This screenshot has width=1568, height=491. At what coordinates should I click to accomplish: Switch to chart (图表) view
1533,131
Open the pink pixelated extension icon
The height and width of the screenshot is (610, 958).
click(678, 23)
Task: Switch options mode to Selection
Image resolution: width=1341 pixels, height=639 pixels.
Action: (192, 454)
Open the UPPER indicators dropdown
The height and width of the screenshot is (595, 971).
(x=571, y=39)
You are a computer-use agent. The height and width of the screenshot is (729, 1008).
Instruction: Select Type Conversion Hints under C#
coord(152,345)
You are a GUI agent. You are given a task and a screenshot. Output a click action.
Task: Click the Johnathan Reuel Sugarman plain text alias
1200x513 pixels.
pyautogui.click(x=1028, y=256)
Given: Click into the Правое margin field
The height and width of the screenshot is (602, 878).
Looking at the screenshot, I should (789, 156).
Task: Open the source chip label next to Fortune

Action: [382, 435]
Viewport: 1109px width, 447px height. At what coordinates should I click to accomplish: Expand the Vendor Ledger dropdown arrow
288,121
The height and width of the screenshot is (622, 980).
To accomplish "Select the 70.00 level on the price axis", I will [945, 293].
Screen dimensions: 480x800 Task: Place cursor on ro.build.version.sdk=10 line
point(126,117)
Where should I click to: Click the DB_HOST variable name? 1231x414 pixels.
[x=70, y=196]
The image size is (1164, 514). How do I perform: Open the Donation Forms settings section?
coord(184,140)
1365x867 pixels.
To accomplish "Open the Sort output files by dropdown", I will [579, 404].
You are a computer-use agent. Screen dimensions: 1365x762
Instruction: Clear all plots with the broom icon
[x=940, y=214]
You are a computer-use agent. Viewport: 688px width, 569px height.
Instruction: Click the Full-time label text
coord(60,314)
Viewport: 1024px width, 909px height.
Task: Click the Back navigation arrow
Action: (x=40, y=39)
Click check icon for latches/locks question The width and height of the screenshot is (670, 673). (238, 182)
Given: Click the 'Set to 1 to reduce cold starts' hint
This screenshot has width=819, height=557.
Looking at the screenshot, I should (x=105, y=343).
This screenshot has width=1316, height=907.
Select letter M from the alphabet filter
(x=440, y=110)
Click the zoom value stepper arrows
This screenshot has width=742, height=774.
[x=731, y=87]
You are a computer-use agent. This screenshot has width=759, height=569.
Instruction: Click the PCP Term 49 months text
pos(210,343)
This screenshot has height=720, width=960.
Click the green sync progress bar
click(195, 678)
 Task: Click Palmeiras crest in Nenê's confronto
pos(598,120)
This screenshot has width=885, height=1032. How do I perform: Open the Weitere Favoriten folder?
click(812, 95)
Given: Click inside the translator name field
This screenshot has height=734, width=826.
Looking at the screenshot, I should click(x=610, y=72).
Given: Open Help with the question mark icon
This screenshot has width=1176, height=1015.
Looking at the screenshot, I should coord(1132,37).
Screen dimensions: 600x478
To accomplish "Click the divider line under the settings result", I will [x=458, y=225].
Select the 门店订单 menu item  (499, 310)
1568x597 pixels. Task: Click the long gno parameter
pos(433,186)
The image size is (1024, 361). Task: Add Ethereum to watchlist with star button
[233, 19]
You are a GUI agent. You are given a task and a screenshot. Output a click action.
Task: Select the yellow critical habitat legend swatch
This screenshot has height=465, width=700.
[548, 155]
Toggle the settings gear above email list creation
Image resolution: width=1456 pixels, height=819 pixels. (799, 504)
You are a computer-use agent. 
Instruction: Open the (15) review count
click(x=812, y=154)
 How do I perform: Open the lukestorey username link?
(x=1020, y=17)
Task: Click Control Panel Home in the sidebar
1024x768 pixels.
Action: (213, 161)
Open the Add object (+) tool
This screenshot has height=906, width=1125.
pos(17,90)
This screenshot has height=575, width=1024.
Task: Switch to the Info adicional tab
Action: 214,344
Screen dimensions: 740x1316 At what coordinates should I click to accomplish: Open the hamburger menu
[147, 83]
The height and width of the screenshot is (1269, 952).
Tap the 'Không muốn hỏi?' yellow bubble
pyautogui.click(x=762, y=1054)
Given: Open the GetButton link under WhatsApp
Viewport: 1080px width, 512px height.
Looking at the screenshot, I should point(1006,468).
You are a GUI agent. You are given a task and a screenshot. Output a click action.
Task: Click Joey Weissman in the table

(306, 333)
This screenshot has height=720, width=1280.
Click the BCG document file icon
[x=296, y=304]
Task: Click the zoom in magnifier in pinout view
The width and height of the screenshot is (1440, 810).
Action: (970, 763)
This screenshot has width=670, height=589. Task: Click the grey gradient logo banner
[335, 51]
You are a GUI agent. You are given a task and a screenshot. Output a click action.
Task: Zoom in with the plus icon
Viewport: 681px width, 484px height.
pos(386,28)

=====

What the task requires >> All entries are to be retyped with no difference from the original.

Response box >>
This screenshot has width=1568, height=491. At what coordinates should I click to accomplish: Switch to chart (图表) view
1533,131
Open the pink pixelated extension icon
The height and width of the screenshot is (610, 958).
click(678, 23)
Task: Switch options mode to Selection
Image resolution: width=1341 pixels, height=639 pixels.
Action: (192, 454)
Open the UPPER indicators dropdown
The height and width of the screenshot is (595, 971).
(x=571, y=39)
You are a computer-use agent. The height and width of the screenshot is (729, 1008).
Instruction: Select Type Conversion Hints under C#
coord(152,345)
You are a GUI agent. You are given a task and a screenshot. Output a click action.
Task: Click the Johnathan Reuel Sugarman plain text alias
1200x513 pixels.
pyautogui.click(x=1028, y=256)
Given: Click into the Правое margin field
The height and width of the screenshot is (602, 878).
Looking at the screenshot, I should (789, 156).
Task: Open the source chip label next to Fortune

Action: [382, 435]
Viewport: 1109px width, 447px height. At what coordinates should I click to accomplish: Expand the Vendor Ledger dropdown arrow
288,121
The height and width of the screenshot is (622, 980).
To accomplish "Select the 70.00 level on the price axis", I will [945, 293].
Screen dimensions: 480x800 Task: Place cursor on ro.build.version.sdk=10 line
point(126,117)
Where should I click to: Click the DB_HOST variable name? 1231x414 pixels.
[x=70, y=196]
The image size is (1164, 514). How do I perform: Open the Donation Forms settings section?
coord(184,140)
1365x867 pixels.
To accomplish "Open the Sort output files by dropdown", I will [579, 404].
You are a computer-use agent. Screen dimensions: 1365x762
Instruction: Clear all plots with the broom icon
[x=940, y=214]
You are a computer-use agent. Viewport: 688px width, 569px height.
Instruction: Click the Full-time label text
coord(60,314)
Viewport: 1024px width, 909px height.
Task: Click the Back navigation arrow
Action: (x=40, y=39)
Click check icon for latches/locks question The width and height of the screenshot is (670, 673). (238, 182)
Given: Click the 'Set to 1 to reduce cold starts' hint
This screenshot has width=819, height=557.
Looking at the screenshot, I should (x=105, y=343).
This screenshot has width=1316, height=907.
Select letter M from the alphabet filter
(x=440, y=110)
Click the zoom value stepper arrows
This screenshot has width=742, height=774.
[x=731, y=87]
You are a computer-use agent. This screenshot has width=759, height=569.
Instruction: Click the PCP Term 49 months text
pos(210,343)
This screenshot has height=720, width=960.
Click the green sync progress bar
click(195, 678)
 Task: Click Palmeiras crest in Nenê's confronto
pos(598,120)
This screenshot has width=885, height=1032. How do I perform: Open the Weitere Favoriten folder?
click(812, 95)
Given: Click inside the translator name field
This screenshot has height=734, width=826.
Looking at the screenshot, I should click(x=610, y=72).
Given: Open Help with the question mark icon
This screenshot has width=1176, height=1015.
Looking at the screenshot, I should coord(1132,37).
Screen dimensions: 600x478
To accomplish "Click the divider line under the settings result", I will [x=458, y=225].
Select the 门店订单 menu item  (499, 310)
1568x597 pixels. Task: Click the long gno parameter
pos(433,186)
The image size is (1024, 361). Task: Add Ethereum to watchlist with star button
[233, 19]
You are a GUI agent. You are given a task and a screenshot. Output a click action.
Task: Select the yellow critical habitat legend swatch
This screenshot has height=465, width=700.
[548, 155]
Toggle the settings gear above email list creation
Image resolution: width=1456 pixels, height=819 pixels. (799, 504)
You are a computer-use agent. 
Instruction: Open the (15) review count
click(x=812, y=154)
 How do I perform: Open the lukestorey username link?
(x=1020, y=17)
Task: Click Control Panel Home in the sidebar
1024x768 pixels.
Action: (213, 161)
Open the Add object (+) tool
This screenshot has height=906, width=1125.
pos(17,90)
This screenshot has height=575, width=1024.
Task: Switch to the Info adicional tab
Action: 214,344
Screen dimensions: 740x1316 At what coordinates should I click to accomplish: Open the hamburger menu
[147, 83]
The height and width of the screenshot is (1269, 952).
Tap the 'Không muốn hỏi?' yellow bubble
pyautogui.click(x=762, y=1054)
Given: Open the GetButton link under WhatsApp
Viewport: 1080px width, 512px height.
Looking at the screenshot, I should point(1006,468).
You are a GUI agent. You are given a task and a screenshot. Output a click action.
Task: Click Joey Weissman in the table

(306, 333)
This screenshot has height=720, width=1280.
Click the BCG document file icon
[x=296, y=304]
Task: Click the zoom in magnifier in pinout view
The width and height of the screenshot is (1440, 810).
Action: (970, 763)
This screenshot has width=670, height=589. Task: Click the grey gradient logo banner
[335, 51]
You are a GUI agent. You are given a task and a screenshot. Output a click action.
Task: Zoom in with the plus icon
Viewport: 681px width, 484px height.
pos(386,28)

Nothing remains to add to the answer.